══ 本文
第2段エンジンの第2回燃焼が正常に立ち上がらなかった
JAXA、H3ロケット8号機の打ち上げに失敗 なぜ? 原因は?
2025年12月22日 18時40分更新
「みちびき5号機」打上げに失敗
宇宙航空研究開発機構(JAXA)は12月22日、H3ロケット8号機による準天頂衛星「みちびき5号機」の打上げに失敗したと発表した。
打上げは同日10時51分30秒(日本標準時)に、種子島宇宙センターで実施された。ロケットは初期飛行を概ね正常に終えたものの、第2段エンジンの第2回燃焼が正常に立ち上がらず、早期に停止した。このため、予定していた軌道への投入に至らなかった。
JAXAによると、軌道投入に不可欠な第2段エンジンの再点火に問題が発生し、ミッションを完遂できなかったという。
JAXAは同日、山川理事長を本部長とする対策本部を設置。「搭載された『みちびき5号機』に関係する皆さま、地元をはじめ支援いただいている皆さま、国民の皆さまのご期待に応えられず、深くお詫び申し上げる」とコメントしている。
延期されていた打ち上げ
打上げは当初12月17日に予定されていたが、打上げ直前に冷却水注水設備の異常が検知され、延期となっていた。調査の結果、フレームデフレクタ冷却系統に原因があることを特定し、確認試験で適正な流量での注水を確認した上で、打上げ日を12月22日に再設定していた。
H3ロケットは、日本の次世代基幹ロケットとして、打上げコストの低減と高い信頼性の両立を目指して開発が進められてきた。今回の失敗を受け、原因究明の結果や再発防止策、今後の打上げ計画への影響が注目される。
════
══ 検討用資料
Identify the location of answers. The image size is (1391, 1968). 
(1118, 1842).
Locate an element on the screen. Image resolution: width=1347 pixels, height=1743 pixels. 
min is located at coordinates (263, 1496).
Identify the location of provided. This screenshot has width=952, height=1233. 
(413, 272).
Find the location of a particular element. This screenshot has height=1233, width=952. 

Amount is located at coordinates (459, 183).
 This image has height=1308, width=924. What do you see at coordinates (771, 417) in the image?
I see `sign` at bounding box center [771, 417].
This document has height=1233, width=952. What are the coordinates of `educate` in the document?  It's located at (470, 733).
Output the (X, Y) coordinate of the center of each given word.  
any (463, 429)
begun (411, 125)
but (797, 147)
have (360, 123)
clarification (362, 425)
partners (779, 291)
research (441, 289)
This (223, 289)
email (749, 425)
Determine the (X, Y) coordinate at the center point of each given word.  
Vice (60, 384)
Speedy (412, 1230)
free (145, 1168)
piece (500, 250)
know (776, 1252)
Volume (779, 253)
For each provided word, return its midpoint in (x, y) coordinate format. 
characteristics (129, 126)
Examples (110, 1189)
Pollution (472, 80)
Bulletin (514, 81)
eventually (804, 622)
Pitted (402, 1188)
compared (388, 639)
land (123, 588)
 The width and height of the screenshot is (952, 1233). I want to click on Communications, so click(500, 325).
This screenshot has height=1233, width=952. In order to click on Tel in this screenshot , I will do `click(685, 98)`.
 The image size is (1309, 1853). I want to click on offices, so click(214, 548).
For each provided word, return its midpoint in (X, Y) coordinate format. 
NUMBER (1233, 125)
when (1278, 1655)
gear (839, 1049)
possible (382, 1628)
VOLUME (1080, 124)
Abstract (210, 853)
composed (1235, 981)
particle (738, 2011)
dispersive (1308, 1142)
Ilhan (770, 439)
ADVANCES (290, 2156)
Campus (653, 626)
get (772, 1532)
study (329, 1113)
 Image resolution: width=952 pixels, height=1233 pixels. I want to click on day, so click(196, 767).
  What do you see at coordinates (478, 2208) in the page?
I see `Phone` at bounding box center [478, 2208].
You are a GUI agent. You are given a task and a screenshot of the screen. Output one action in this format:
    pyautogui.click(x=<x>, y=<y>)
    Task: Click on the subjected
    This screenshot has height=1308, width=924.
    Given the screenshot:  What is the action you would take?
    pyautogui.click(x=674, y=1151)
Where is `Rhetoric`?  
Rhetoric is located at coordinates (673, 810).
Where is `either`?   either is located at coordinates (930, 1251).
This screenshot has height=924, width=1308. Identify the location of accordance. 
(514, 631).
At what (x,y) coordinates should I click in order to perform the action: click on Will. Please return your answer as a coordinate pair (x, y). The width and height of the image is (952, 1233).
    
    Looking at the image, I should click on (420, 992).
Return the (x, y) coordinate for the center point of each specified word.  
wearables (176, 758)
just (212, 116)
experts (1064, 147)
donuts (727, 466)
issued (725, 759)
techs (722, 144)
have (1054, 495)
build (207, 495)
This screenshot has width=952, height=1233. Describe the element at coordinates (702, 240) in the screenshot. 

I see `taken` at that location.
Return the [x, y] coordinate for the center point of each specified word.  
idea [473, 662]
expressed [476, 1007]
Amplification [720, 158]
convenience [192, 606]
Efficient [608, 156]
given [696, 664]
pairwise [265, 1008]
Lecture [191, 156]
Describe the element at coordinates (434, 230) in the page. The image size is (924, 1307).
════
**課題**
次の(a)〜(c)が本文の内容と一致するかを判断し、それぞれ「はい」か「いいえ」で答えたうえで、判断の決め手となる本文の語句をそのまま引用しなさい。
(a) H3ロケット8号機の打上げは種子島宇宙センターで行われた。
(b) 打上げは当初の予定どおり12月17日に実施された。
(c) JAXAは理事長を本部長とする対策本部を設けた。

**解答**
(a) はい。「種子島宇宙センターで実施された」
(b) いいえ。「打上げは当初12月17日に予定されていたが、打上げ直前に冷却水注水設備の異常が検知され、延期となっていた」
(c) はい。「山川理事長を本部長とする対策本部を設置」